But here's what I would have done... When we finally got to move all of our stuff into our new kitchen, I quickly realized there was no pen and paper on which to write down messages. So, I put a Post-It note pad and a pen in the large drawer that had a big divider to hold all our silverware, as well as random items like can openers, wine openers, etc. I must specify that each thing had it's own little compartment and I didn't think it was a big deal.
Well, the PH was not happy when he saw it. He took the pen and paper out, grousing about how I was trying to turn it into a junk drawer and it starts with a pen and paper and quickly turns into more pens and more paper and then other stuff until what was the silverware drawer is filled with junk, blah, blah, blah. I kept putting the pen and paper back in the drawer until I think he conceded defeat (as long as it's just one pen and one notepad).

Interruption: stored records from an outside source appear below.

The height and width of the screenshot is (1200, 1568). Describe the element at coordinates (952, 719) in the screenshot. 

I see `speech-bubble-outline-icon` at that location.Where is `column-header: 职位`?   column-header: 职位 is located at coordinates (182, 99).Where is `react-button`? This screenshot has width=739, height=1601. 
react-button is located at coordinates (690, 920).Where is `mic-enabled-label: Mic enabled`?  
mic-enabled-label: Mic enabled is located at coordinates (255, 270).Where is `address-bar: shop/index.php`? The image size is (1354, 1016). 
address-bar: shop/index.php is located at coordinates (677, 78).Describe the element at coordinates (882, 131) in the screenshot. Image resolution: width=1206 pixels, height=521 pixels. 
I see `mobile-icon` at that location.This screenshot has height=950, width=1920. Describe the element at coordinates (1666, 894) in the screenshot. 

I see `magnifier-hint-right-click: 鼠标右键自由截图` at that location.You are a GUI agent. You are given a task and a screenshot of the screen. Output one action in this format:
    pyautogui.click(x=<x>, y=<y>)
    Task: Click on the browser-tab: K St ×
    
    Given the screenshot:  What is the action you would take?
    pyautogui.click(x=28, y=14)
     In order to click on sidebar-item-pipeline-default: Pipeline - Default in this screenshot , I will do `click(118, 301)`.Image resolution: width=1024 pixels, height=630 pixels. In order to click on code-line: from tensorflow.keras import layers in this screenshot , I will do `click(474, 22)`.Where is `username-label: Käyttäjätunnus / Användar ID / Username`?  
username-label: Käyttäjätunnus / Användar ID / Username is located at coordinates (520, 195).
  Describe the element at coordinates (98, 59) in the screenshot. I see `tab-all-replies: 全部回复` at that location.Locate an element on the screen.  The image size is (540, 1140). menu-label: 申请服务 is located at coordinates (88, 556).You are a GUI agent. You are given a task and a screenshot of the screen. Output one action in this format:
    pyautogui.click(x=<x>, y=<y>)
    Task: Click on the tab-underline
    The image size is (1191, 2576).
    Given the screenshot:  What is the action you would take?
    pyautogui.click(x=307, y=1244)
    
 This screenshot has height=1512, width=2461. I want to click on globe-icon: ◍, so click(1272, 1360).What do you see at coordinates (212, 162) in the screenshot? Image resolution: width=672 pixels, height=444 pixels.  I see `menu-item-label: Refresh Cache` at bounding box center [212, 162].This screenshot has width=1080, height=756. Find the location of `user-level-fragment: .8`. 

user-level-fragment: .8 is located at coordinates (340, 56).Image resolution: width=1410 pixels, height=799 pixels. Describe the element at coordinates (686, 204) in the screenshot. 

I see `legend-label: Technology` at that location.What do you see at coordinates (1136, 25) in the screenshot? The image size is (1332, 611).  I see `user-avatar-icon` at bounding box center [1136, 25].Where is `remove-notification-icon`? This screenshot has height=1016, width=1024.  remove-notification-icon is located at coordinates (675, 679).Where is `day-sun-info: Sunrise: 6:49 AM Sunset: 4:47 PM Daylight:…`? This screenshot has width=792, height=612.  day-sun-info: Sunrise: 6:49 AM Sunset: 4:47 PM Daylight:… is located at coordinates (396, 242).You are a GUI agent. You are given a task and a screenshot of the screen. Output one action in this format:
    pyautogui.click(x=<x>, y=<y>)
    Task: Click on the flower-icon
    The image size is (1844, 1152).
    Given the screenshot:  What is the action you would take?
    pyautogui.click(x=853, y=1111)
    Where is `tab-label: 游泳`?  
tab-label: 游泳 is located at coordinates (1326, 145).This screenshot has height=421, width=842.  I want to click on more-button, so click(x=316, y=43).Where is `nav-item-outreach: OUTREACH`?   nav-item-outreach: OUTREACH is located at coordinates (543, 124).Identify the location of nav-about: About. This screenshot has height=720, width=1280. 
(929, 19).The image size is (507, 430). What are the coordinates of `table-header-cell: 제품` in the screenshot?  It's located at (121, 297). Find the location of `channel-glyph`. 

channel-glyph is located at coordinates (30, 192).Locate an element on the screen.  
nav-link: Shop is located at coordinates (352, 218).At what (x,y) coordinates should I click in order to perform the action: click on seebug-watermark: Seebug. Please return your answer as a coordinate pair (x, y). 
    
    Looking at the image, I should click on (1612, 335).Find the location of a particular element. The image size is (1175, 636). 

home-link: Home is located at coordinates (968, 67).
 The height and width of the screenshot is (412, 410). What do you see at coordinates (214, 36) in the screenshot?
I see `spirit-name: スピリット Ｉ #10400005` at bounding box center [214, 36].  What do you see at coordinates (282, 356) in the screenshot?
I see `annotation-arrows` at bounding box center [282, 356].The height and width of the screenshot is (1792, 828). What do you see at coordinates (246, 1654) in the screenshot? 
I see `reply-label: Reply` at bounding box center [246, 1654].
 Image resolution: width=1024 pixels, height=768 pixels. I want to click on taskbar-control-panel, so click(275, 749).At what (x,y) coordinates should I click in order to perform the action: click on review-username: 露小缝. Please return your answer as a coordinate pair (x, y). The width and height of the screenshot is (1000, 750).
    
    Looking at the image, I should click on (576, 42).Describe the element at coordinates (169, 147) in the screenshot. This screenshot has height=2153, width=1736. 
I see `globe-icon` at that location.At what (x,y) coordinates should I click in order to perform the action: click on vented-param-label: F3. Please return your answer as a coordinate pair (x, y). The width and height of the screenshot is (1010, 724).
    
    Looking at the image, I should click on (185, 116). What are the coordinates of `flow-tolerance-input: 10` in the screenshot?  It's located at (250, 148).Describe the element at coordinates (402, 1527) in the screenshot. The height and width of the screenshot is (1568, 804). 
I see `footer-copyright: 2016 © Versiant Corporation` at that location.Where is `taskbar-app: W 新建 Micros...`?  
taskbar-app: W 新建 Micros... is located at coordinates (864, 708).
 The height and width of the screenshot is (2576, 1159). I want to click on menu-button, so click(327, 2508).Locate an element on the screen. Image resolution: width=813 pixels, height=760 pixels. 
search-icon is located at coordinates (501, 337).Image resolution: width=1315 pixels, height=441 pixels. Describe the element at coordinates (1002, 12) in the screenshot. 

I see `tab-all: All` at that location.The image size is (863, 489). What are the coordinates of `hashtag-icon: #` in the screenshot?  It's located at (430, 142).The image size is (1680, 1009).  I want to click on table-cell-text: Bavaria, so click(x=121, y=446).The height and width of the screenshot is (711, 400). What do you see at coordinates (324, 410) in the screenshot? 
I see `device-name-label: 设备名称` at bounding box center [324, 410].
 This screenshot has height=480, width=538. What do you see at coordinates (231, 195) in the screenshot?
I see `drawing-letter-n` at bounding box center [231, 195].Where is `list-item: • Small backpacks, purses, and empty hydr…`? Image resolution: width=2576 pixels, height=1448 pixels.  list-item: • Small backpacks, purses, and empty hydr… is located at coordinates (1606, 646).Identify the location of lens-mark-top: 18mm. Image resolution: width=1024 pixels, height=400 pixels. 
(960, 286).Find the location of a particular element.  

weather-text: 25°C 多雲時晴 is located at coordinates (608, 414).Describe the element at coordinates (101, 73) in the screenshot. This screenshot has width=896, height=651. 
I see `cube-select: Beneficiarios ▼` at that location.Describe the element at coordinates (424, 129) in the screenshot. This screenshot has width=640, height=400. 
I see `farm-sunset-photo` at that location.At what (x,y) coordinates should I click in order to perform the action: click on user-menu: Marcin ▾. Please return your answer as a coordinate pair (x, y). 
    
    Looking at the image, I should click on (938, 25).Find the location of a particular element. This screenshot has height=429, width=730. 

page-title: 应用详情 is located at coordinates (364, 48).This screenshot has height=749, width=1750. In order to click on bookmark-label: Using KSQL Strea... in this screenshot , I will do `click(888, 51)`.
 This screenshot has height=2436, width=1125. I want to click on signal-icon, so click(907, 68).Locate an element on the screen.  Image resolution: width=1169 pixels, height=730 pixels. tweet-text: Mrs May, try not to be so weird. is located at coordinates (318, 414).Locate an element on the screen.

So, after talking with my friend Flora the other night (who has been my partner in crime for many, many years and had been planning a prank of her own on her husband), I decided to turn the silverware drawer into a mini office. Pens, paper, scissors, paperclips, rubber bands, Wite-Out... I was even thinking of putting my laptop in the drawer. And, then, of course, I would have asked the PH to grab me a fork. It would have been awesome.
Am I the only one with an anal retentive spouse? I swear, the man will put up with a bathroom that would give germaphobes a heart attack, but will flip out over the number of items on the bathroom counter or a pen and paper in the silverware drawer. Oh, and don't even get me started about putting magnets on the fridge. It might lead to divorce.